6 Oleh karena itu dengan menggunakan bantuan media power point, proses pembelajaran di kelas menjadi tidak monoton dan dapat menarik atensi belajar siswa supaya lebih aktif dalam mendalami materi yang disampaikan sehingga tujuan yang diharapkan dapat tercapai secara optimal. Pemakaian media power point sangat memungkinkan digunakan di SD N 1 Tempel karena sekolah telah memiliki sarana prasarana yang dapat menunjang pengoperasian media power point, yaitu LCD dan komputer. Akan tetapi, tidak ada seorang gurupun yang pernah memanfaatkan sarana dan prasarana tersebut dalam proses pembelajaran. 1.2 Identifikasi Masalah Berdasarkan informasi dari berbagai pihak dan observasi yang dilakukan di kelas 4 SD Negeri 1 Tempel Kecamatan Jepon Kabupaten Blora, banyak sekali permasalahan yang terjadi di kelas, diantaranya: 1 Matematika dianggap sebagai mata pelajaran yang menakutkan dan membosankan sehingga banyak siswa yang tidak menyukai matematika. Hal ini disebabkan karena metode dan pembelajaran yang diterapkan guru masih konvensional, monoton, dan berpusat pada guru (teacher centered), siswa hanya mencatat rumus, kemudian menerapkan rumus tersebut pada contoh soal sehingga siswa kurang aktif dalam proses pembelajaran. Jika hal tersebut tidak segera diatasi, maka akan berdampak pada sikap, minat, dan motivasi siswa dalam pembelajaran sehingga hasil belajar kurang optimal. 2 Guru tidak mengaitkan mata pelajaran matematika dengan keadaan lingkungan sekitar yang lebih nyata, sebab guru lebih cenderung berorientasi pada target penyampaian materi sehingga siswa hanya diminta menghafal konsep dan rumus matematika tanpa memahami makna dari konsep dan rumus tersebut. 3 Kurangnya pemanfaatan media yang efektif dalam pembelajaran karena kemampuan guru dalam mengembangkan media pembelajaran masih sangat minim sehingga efektivitas pembelajaran kurang maksimal dan berdampak pada hasil belajar siswa yang kurang optimal.
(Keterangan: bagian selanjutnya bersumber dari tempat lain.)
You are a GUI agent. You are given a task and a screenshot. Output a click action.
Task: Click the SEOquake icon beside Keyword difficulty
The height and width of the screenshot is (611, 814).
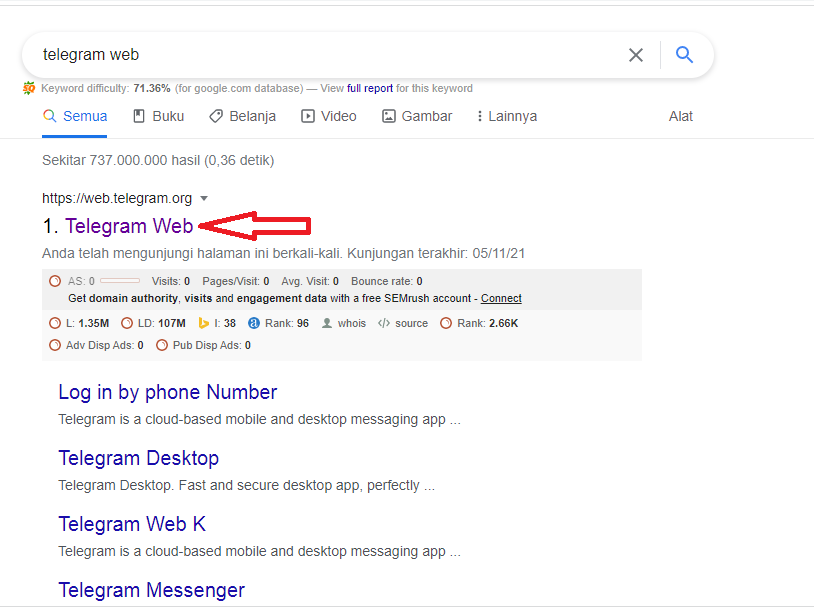29,88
7 1.3 Rumusan Masalah Berdasarkan latar belakang dan identifikasi masalah yang telah diuraikan rumusan masalah sebagai berikut : 1. Apakah penerapan Pembelajaran Matematika Realistik berbantuan media Power Point dapat meningkatkan hasil belajar matematika siswa kelas 4 SD N 1 Tempel Kecamatan Jepon Kabupaten Blora? 2. Bagaimana penerapan Pembelajaran Matematika Realistik berbantuan media Power Point dapat meningkatkan hasil belajar matematika siswa kelas 4 SD N 1 Tempel Kecamatan Jepon Kabupaten Blora? 1.4 Tujuan Penelitian Tujuan yang akan dicapai dalam penelitian ini adalah untuk meningkatkan hasil belajar matematika siswa kelas 4 SD N 1 Tempel Kecamatan Jepon Kabupaten Blora melalui Pembelajaran Matematika Realistik berbantuan Media Power Point. 1.5 Manfaat Penelitian 1.5.1 Secara Teoritis Penelitian diharapkan dapat mendukung dan memperkokoh ilmu yang berkaitan dengan Pembelajaran Matematika Realistik dan mengembangkan pemanfaatan media berbasis komputer khususnya media power point. 1.5.2 Secara Praktis 1.5.2.1 Bagi guru Sebagai alternatif dalam pembelajaran untuk menentukan strategi pembelajaran inovatif dan media yang efektif dalam pembelajaran matematika. 1.5.2.2 Bagi sekolah 1. Sebagai informasi tentang strategi pembelajaran matematika yang dapat mengaitkan masalah kontekstual dengan pembelajaran matematika. 2. Sebagai informasi mengenai media pembelajaran yang dapat meningkatkan keefektifan dalam pembelajaran matematika. 1.5.2.3 Bagi siswa Dapat meningkatkan pemahaman siswa dalam pembelajaran matematika khususnya penanaman konsep matematika dengan masalah kontekstual.